People who supplement with whey protein develop more lean muscle mass because whey protein is high in leucine (the primary amino acid responsible for muscle growth).
Protein and Fat Loss
We know that whey protein is useful for building muscle, but what if you want to burn a few pounds to lose fat and stay lean? The good news is that whey protein can help you lose fat while preserving muscle at the same time.
One study published in the Obesity journal found that eating 25% of your daily calories in the form of protein cut cravings by 60 percent. Furthermore, the desire to have a late-night snack was reduced by 50 percent.
It’s no secret that protein lends a hand in weight loss, as protein is the most satiating of all macronutrients. Researchers at Purdue University compiled 13 studies on women who took whey protein, and the effect whey protein had on the women’s BMI (body mass index).
The researchers discovered that women who consumed whey protein supplements maintained more lean muscle mass than the women who didn’t take any whey protein supplements.

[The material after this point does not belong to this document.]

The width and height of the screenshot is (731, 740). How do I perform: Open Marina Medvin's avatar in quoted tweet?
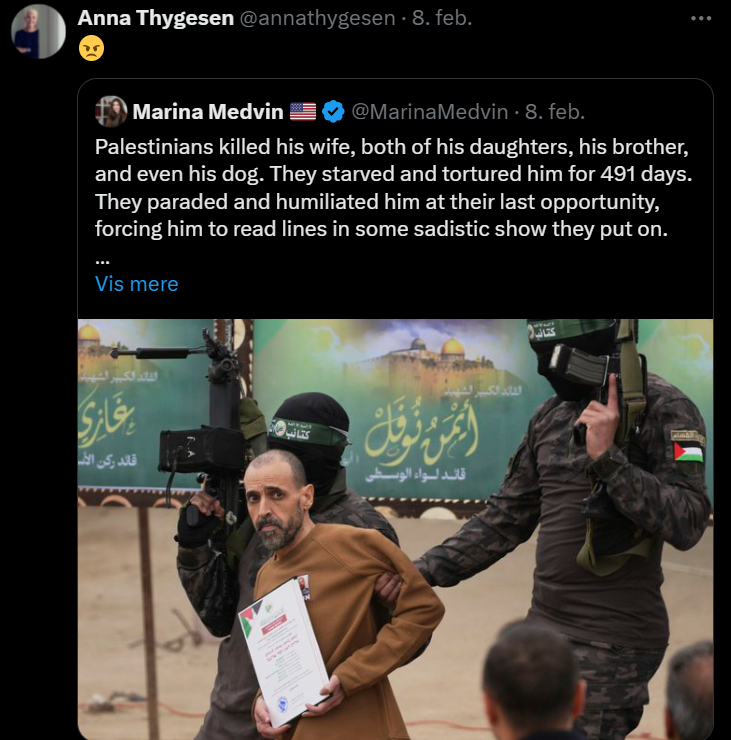coord(111,112)
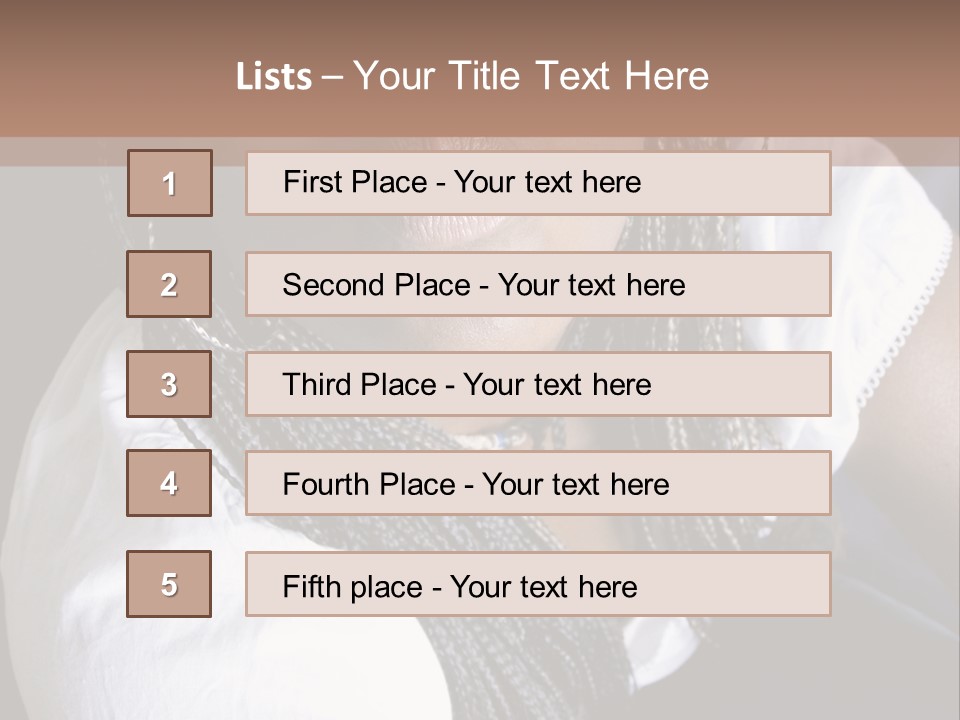
Task: Click 'Your Title Text Here' in the heading
Action: [531, 76]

Another study, published in the journal Obesity Surgery, examined 34 women recovering from gastric bypass surgery. The study split the women into two groups. One group consumed a low-calorie diet without whey protein, and the other group consumed a low-calorie diet with whey protein.
While all of the women lost weight, the women who took whey protein saw the most significant improvements in lean muscle mass and weight loss. As you can see, whey protein doesn’t stimulate weight loss; it just helps you consume fewer calories by making you feel full.

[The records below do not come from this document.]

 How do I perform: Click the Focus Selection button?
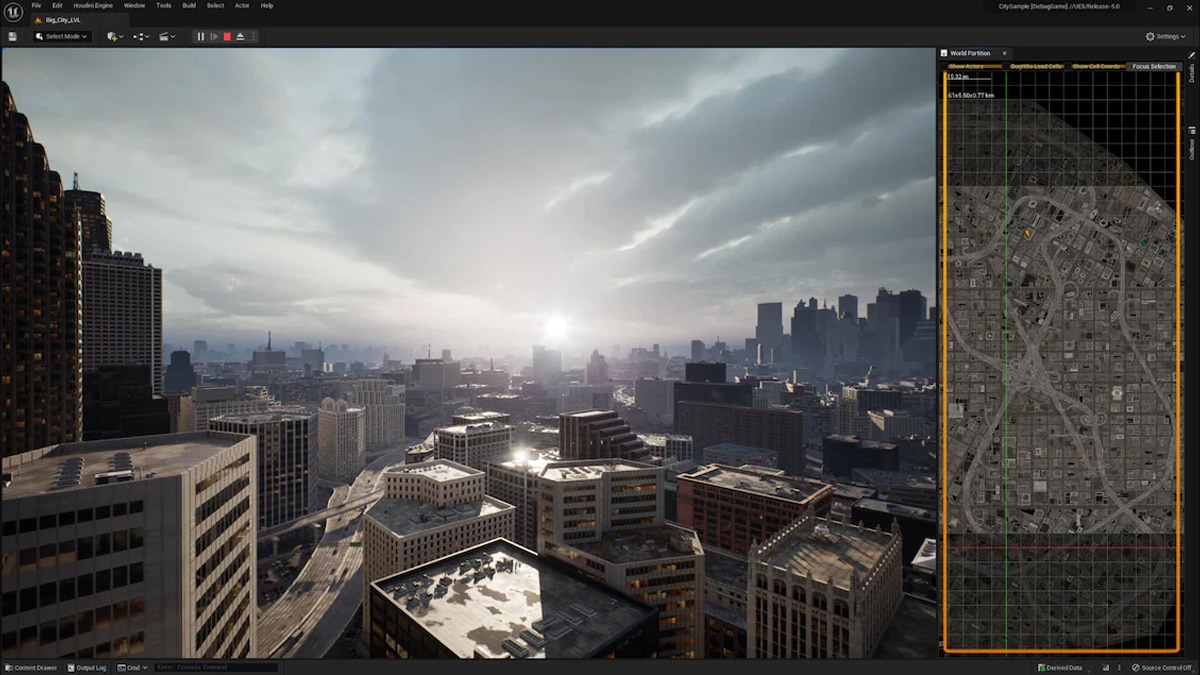(x=1153, y=66)
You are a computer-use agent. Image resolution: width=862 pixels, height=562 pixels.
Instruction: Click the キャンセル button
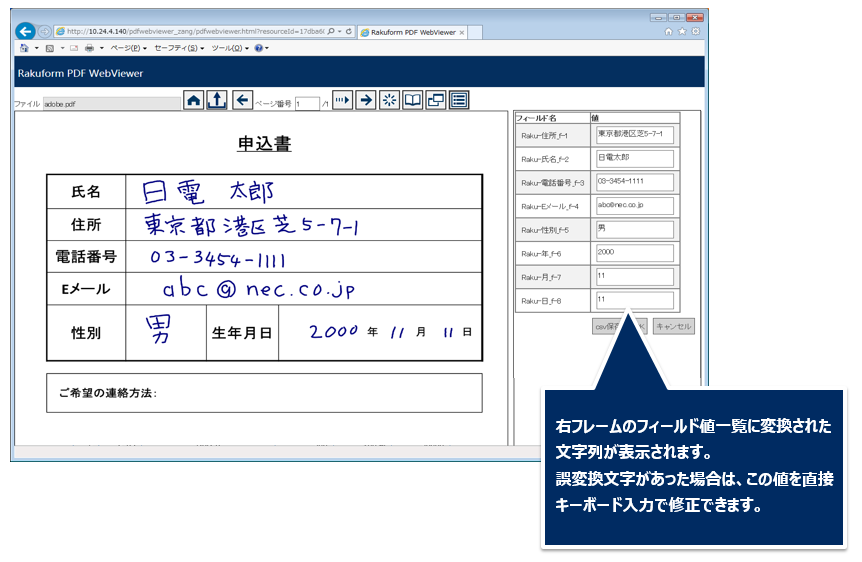point(673,326)
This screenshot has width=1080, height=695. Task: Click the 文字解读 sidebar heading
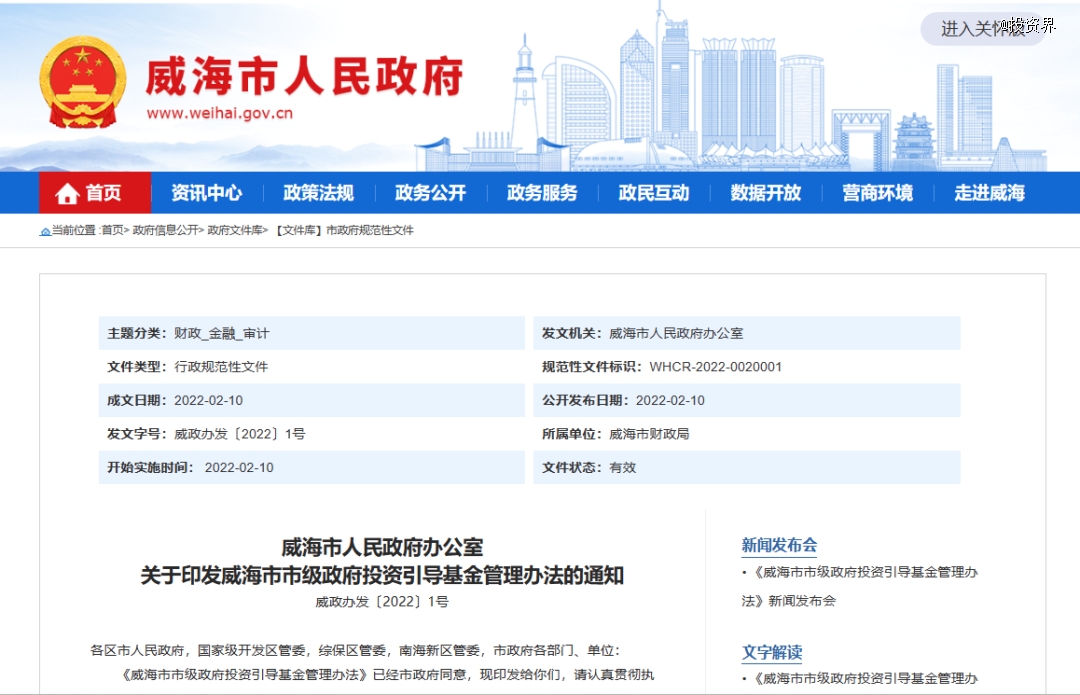771,652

Protein also helps the body burn fat because protein is known to have a higher thermic effect than other macronutrients such as carbs and fat. (Whey protein has a thermic effect of 30 percent. This thermic effect means that if you consume 100 calories from whey protein, digestion burns off 30 calories, leaving you with 70 available calories.)

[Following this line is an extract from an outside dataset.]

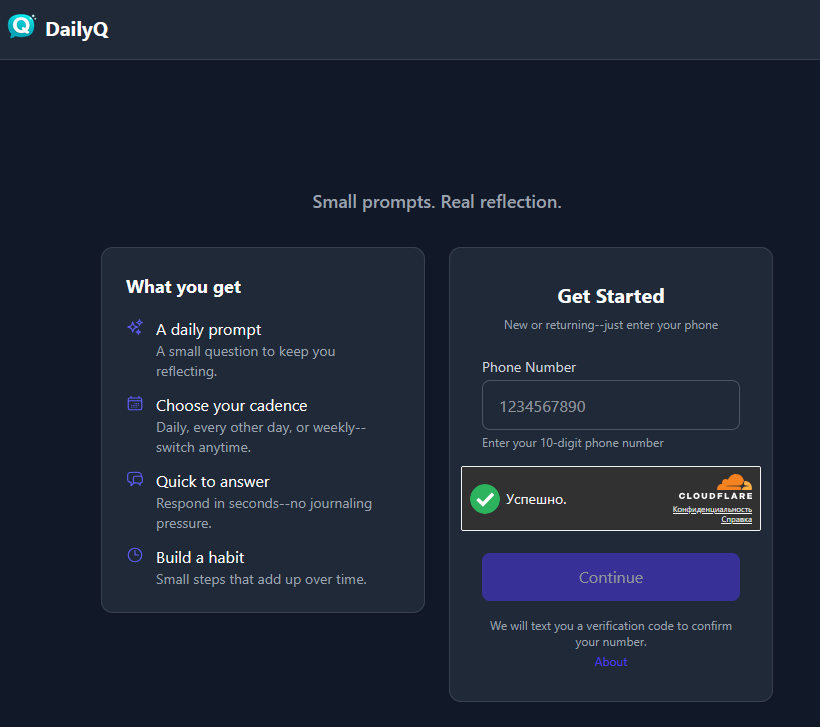Open the Cloudflare Конфиденциальность link

pos(712,510)
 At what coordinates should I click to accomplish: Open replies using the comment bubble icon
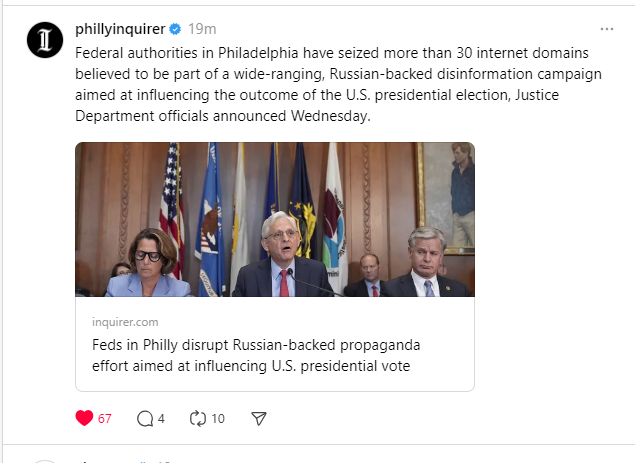[x=144, y=418]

One study by Arizona State University compared a high protein diet to a high carbohydrate diet in young people. The study found that high protein diets boost the body’s metabolism and can lead to more than 100 calories burnt every day. Therefore, if you’re looking to lose weight and burn fat, you should consume protein-rich foods to reap the most fat-loss benefits.
Protein and Amino Acids
A “complete protein” is a protein source that includes all nine essential amino acids. Foods that contain complete proteins include meat and dairy products such as poultry, fish, chicken, beef, and eggs.
An “incomplete protein” is a protein source lacking at least one of the nine essential amino acids. Plant-based foods, vegetables, and grains all contain incomplete proteins.
A long-held belief is that people should eat amino acids (or “complete proteins”) during every meal. We now know that this is not necessary due to the existence of the free amino acid pool.
The free amino acid pool comes from the foods that we eat. When you eat a meal that’s missing an essential amino acid, our body can pull the required amino acid from the free amino acid pool. Despite the existence of the free amino acid pool, we still need to make a conscious effort to get as many complete proteins as possible into our diet.
Research published by the American Journal of Clinical Nutrition found that protein sources high in branched-chain amino acids stimulate more muscle growth and muscle protein synthesis than low-quality protein sources (such as soy protein).
How Much Protein Do You Need?
Protein is an absolute necessity when it comes to building muscle and strength, and burning fat. In light of the current research and evidence, protein intake of 0.6 grams to 0.8 grams per pound of body weight per day is enough for maximum protein synthesis.
During a cutting phase, when losing fat and maintaining muscle, it is recommended that you up your protein intake to between 1.2 grams to 1.5 grams per pound of bodyweight.